ZU ERLEDIGENDE AUFGABE ->
Gib die Zeilen vom Anfang des Materials bis einschließlich der Zeile mit „click(404, 523)“ erneut wieder. Tausche dabei „lower“ gegen „upper“ aus und lass alles andere unverändert.

AUSZÜGE AUS DATENSÄTZEN ->
————

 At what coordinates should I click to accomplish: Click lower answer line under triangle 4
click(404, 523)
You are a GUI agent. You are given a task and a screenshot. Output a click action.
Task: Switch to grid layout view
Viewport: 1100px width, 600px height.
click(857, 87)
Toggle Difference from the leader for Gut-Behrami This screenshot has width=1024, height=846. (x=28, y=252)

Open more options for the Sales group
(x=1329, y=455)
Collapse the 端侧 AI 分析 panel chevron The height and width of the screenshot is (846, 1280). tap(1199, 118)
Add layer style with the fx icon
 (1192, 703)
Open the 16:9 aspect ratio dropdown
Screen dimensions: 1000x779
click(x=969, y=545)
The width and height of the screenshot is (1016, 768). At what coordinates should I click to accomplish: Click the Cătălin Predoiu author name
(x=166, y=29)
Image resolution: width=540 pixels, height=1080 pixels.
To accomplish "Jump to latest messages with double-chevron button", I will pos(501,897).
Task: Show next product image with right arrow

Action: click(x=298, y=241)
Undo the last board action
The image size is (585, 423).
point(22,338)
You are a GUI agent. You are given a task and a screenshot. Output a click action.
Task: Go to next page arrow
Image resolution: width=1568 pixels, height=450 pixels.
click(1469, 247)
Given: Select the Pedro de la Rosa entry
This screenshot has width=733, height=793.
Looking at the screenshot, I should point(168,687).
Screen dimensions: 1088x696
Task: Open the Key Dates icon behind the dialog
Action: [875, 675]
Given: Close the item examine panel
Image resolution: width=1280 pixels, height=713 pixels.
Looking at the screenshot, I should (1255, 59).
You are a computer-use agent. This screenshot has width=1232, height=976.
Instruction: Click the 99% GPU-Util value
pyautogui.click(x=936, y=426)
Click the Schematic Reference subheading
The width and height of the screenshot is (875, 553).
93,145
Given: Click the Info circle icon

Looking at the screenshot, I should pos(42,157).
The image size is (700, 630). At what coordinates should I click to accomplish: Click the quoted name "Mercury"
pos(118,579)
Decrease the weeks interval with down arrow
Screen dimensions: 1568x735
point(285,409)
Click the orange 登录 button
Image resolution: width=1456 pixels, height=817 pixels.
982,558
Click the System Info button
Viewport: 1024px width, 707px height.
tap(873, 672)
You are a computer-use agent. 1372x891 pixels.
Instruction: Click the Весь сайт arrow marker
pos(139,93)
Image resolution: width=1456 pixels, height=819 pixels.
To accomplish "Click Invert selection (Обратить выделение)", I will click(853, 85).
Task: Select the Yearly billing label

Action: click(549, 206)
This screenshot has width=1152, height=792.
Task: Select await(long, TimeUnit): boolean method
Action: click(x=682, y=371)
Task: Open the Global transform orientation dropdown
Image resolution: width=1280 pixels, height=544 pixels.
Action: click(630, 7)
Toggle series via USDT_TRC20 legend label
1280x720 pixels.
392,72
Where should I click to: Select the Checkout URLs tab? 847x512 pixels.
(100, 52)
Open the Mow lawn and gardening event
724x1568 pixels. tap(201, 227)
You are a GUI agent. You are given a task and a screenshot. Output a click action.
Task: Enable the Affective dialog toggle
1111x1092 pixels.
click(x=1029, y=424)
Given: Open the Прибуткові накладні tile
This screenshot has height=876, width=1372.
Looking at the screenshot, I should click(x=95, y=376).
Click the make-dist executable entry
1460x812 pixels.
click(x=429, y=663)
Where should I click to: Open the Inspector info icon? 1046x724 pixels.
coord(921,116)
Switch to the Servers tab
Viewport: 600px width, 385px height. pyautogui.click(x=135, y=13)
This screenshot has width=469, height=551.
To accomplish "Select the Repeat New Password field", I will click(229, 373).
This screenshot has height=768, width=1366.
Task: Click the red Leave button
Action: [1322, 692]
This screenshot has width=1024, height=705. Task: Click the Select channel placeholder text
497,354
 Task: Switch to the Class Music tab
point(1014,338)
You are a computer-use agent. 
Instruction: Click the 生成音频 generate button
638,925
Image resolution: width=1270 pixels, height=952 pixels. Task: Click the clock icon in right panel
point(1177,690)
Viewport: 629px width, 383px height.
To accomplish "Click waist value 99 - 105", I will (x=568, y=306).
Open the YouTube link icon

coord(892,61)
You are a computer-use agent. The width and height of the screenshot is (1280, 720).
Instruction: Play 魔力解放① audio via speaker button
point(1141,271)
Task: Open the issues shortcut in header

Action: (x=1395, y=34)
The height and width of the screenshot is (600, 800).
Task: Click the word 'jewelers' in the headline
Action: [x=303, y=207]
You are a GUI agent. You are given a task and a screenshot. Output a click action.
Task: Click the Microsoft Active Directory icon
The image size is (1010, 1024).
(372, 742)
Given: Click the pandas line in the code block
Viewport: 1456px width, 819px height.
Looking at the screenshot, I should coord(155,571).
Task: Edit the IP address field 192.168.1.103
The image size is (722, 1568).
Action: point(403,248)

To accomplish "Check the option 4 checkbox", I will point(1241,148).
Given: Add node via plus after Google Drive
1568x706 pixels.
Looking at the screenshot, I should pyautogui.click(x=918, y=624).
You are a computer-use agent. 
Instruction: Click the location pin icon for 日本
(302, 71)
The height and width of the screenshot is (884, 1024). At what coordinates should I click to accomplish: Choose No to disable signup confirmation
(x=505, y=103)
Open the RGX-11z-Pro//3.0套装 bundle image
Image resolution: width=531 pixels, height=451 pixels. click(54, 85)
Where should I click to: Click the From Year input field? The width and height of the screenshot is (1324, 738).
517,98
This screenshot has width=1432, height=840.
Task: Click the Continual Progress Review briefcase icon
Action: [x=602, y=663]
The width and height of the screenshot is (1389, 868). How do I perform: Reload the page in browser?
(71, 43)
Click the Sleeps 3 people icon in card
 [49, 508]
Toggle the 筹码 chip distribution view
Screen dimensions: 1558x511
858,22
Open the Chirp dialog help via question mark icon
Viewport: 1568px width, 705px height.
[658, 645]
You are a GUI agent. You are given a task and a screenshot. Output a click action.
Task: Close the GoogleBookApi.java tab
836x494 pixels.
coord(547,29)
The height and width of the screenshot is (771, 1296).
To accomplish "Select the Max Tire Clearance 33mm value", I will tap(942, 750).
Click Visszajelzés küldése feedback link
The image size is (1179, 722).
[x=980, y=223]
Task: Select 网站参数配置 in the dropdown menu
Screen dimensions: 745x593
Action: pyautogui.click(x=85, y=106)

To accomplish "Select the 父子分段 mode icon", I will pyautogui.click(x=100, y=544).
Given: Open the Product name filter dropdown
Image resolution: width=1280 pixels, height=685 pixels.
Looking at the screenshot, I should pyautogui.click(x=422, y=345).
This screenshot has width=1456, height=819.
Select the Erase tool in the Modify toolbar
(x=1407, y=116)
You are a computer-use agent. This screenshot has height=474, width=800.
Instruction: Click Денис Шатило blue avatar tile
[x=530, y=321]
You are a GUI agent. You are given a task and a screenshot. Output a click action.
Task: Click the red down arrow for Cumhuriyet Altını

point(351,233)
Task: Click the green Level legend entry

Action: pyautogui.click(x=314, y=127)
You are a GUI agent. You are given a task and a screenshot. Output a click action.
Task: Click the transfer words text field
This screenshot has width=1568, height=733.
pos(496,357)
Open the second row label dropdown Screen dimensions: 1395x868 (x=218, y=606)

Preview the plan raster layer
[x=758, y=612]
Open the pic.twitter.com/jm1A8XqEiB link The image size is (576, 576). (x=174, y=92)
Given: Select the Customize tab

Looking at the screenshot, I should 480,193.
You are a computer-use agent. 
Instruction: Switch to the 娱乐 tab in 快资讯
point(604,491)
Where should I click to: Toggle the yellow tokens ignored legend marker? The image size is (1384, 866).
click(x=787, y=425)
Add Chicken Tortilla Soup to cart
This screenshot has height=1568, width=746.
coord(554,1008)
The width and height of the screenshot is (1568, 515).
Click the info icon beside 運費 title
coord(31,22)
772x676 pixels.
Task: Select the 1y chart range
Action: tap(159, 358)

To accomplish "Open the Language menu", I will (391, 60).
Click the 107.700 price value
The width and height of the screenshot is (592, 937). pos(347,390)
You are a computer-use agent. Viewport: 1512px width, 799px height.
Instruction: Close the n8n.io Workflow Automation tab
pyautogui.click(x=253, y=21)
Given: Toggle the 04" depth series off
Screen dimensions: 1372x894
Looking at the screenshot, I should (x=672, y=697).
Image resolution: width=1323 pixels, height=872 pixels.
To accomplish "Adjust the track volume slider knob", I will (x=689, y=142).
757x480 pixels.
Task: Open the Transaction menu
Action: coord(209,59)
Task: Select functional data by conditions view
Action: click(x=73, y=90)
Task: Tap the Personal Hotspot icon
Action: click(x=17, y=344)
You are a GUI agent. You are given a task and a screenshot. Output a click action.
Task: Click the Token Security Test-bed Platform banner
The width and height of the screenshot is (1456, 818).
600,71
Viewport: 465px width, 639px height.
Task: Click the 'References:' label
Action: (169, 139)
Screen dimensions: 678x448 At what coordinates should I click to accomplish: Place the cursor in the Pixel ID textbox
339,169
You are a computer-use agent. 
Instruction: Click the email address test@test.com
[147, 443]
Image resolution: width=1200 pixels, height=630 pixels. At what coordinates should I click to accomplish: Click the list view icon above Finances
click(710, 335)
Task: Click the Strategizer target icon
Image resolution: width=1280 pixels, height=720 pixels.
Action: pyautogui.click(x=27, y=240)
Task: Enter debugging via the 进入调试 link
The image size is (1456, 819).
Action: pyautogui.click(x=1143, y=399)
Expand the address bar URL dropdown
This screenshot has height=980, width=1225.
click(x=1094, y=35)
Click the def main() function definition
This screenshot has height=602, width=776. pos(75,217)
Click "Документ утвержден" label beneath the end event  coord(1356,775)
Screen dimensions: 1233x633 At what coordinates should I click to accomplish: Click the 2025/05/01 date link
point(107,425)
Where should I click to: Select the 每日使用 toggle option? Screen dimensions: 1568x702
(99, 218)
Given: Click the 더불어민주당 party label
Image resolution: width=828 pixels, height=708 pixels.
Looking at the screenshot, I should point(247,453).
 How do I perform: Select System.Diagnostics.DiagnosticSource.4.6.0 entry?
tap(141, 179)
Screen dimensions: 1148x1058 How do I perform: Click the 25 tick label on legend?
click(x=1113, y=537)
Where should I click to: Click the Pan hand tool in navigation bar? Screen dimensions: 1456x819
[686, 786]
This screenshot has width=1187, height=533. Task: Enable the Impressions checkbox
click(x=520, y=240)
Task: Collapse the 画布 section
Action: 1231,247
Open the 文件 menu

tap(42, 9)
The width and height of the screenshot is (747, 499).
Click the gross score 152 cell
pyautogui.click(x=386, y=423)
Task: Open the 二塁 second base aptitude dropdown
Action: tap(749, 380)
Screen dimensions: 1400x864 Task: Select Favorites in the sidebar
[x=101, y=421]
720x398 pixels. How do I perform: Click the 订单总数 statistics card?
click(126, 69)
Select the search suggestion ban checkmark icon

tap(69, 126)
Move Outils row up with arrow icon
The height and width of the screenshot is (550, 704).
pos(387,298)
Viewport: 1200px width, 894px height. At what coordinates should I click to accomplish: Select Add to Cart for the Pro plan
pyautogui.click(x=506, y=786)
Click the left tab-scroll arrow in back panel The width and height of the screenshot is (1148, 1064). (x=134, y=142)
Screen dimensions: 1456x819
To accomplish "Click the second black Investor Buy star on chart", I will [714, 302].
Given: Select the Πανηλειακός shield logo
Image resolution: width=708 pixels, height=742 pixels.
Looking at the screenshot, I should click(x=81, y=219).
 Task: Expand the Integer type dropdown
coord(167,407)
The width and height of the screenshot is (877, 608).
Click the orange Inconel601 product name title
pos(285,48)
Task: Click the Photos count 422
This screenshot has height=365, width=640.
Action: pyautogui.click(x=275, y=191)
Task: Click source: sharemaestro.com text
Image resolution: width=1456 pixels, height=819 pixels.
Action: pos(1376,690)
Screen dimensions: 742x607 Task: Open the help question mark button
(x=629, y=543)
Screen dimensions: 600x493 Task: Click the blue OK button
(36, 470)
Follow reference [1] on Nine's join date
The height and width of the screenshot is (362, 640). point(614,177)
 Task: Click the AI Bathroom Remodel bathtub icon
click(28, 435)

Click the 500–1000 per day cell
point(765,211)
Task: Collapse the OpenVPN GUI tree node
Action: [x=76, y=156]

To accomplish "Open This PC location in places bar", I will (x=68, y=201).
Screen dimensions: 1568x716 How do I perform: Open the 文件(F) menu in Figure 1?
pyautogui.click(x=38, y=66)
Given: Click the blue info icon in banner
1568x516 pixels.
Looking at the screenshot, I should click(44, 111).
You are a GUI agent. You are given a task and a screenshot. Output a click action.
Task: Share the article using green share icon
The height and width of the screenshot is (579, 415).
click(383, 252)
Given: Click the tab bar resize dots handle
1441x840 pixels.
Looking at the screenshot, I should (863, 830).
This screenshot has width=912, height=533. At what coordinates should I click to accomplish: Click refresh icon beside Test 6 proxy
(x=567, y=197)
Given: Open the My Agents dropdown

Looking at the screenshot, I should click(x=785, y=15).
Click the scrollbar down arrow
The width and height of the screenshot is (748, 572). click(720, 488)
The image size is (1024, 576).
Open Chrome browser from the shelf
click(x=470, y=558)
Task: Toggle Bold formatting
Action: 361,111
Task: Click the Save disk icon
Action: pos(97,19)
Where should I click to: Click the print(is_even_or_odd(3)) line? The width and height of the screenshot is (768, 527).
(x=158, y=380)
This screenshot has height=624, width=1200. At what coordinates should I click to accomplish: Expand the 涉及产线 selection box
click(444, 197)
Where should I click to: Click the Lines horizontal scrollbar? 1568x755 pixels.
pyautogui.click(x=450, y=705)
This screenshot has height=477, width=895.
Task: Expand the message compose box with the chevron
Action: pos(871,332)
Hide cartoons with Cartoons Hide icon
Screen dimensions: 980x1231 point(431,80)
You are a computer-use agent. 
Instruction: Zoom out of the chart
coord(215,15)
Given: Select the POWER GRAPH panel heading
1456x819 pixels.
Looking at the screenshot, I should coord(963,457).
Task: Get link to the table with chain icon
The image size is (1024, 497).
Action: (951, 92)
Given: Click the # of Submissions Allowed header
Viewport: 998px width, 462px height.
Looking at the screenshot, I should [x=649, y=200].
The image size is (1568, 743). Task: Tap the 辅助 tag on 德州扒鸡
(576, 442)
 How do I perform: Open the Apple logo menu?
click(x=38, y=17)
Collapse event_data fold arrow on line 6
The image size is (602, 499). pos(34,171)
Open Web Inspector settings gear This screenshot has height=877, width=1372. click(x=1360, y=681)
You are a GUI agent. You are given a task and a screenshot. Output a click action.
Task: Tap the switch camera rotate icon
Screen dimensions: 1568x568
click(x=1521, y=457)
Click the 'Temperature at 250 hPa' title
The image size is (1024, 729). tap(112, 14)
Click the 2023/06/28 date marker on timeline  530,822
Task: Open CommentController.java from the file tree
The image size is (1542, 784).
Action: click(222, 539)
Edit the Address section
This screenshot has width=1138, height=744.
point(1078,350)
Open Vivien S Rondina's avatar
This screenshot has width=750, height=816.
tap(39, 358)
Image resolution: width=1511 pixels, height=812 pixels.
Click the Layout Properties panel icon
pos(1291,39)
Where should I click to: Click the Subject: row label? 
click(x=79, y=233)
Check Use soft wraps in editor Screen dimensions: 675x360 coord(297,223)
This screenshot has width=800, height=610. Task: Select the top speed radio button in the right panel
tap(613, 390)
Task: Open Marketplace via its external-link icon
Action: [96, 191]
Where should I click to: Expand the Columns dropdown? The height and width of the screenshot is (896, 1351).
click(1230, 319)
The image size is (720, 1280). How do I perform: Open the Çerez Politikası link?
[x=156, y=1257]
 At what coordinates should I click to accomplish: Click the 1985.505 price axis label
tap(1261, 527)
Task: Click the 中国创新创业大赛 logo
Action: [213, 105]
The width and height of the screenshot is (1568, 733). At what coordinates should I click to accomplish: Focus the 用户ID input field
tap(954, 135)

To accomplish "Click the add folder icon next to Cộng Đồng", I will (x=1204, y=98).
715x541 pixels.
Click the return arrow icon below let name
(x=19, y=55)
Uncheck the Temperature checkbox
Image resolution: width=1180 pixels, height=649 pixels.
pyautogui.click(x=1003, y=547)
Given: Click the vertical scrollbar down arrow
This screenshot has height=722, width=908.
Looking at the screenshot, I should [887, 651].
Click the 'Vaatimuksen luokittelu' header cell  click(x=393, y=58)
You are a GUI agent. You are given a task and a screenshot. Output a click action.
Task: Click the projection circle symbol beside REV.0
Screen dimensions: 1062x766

————

ANTWORT ->
 At what coordinates should I click to accomplish: Click upper answer line under triangle 4
click(404, 523)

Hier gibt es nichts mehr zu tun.